▶ _SUPPLIED INFORMATION_:
◆ ◆ ◆ ◆
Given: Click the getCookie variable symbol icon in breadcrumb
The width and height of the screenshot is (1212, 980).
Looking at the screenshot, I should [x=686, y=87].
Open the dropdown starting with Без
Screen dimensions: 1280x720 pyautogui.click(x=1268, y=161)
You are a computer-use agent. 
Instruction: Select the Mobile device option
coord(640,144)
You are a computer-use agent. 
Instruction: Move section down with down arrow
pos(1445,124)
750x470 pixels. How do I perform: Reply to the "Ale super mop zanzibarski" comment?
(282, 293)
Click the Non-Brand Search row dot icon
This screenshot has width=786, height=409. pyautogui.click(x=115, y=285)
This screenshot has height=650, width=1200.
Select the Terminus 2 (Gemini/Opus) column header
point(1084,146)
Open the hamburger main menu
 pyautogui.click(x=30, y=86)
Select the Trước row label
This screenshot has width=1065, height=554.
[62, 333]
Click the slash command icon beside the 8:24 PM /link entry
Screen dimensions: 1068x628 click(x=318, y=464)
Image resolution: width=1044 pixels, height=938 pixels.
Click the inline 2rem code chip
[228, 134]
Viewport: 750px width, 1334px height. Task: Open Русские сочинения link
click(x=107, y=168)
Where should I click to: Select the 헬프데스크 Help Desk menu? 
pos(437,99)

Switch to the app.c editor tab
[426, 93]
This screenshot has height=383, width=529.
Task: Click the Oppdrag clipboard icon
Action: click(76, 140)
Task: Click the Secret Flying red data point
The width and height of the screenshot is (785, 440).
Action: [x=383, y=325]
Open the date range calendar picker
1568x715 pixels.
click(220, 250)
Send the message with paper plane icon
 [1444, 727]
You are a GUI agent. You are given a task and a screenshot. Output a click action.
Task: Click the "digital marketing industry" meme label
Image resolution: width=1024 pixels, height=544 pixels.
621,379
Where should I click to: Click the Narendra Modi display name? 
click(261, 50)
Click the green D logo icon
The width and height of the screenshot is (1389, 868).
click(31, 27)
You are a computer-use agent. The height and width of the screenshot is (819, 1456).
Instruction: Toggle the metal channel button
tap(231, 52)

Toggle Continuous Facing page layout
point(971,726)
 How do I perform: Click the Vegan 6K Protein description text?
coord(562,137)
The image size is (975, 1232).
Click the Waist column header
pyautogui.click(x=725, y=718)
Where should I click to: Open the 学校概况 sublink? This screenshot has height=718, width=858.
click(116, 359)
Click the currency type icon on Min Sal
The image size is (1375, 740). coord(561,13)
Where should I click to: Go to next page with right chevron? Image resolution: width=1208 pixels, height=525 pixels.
◆ ◆ ◆ ◆
▶ _THE TASK_:
The entries shown above should be duplicated exactly.

▶ _SOLUTION FOR THIS PROBLEM_:
Given: Click the getCookie variable symbol icon in breadcrumb
The width and height of the screenshot is (1212, 980).
Looking at the screenshot, I should [x=686, y=87].
Open the dropdown starting with Без
Screen dimensions: 1280x720 pyautogui.click(x=1268, y=161)
You are a computer-use agent. 
Instruction: Select the Mobile device option
coord(640,144)
You are a computer-use agent. 
Instruction: Move section down with down arrow
pos(1445,124)
750x470 pixels. How do I perform: Reply to the "Ale super mop zanzibarski" comment?
(282, 293)
Click the Non-Brand Search row dot icon
This screenshot has width=786, height=409. pyautogui.click(x=115, y=285)
This screenshot has height=650, width=1200.
Select the Terminus 2 (Gemini/Opus) column header
point(1084,146)
Open the hamburger main menu
 pyautogui.click(x=30, y=86)
Select the Trước row label
This screenshot has width=1065, height=554.
[62, 333]
Click the slash command icon beside the 8:24 PM /link entry
Screen dimensions: 1068x628 click(x=318, y=464)
Image resolution: width=1044 pixels, height=938 pixels.
Click the inline 2rem code chip
[228, 134]
Viewport: 750px width, 1334px height. Task: Open Русские сочинения link
click(x=107, y=168)
Where should I click to: Select the 헬프데스크 Help Desk menu? 
pos(437,99)

Switch to the app.c editor tab
[426, 93]
This screenshot has height=383, width=529.
Task: Click the Oppdrag clipboard icon
Action: click(76, 140)
Task: Click the Secret Flying red data point
The width and height of the screenshot is (785, 440).
Action: [x=383, y=325]
Open the date range calendar picker
1568x715 pixels.
click(220, 250)
Send the message with paper plane icon
 [1444, 727]
You are a GUI agent. You are given a task and a screenshot. Output a click action.
Task: Click the "digital marketing industry" meme label
Image resolution: width=1024 pixels, height=544 pixels.
621,379
Where should I click to: Click the Narendra Modi display name? 
click(261, 50)
Click the green D logo icon
The width and height of the screenshot is (1389, 868).
click(31, 27)
You are a computer-use agent. The height and width of the screenshot is (819, 1456).
Instruction: Toggle the metal channel button
tap(231, 52)

Toggle Continuous Facing page layout
point(971,726)
 How do I perform: Click the Vegan 6K Protein description text?
coord(562,137)
The image size is (975, 1232).
Click the Waist column header
pyautogui.click(x=725, y=718)
Where should I click to: Open the 学校概况 sublink? This screenshot has height=718, width=858.
click(116, 359)
Click the currency type icon on Min Sal
The image size is (1375, 740). coord(561,13)
Where should I click to: Go to next page with right chevron? Image resolution: width=1208 pixels, height=525 pixels.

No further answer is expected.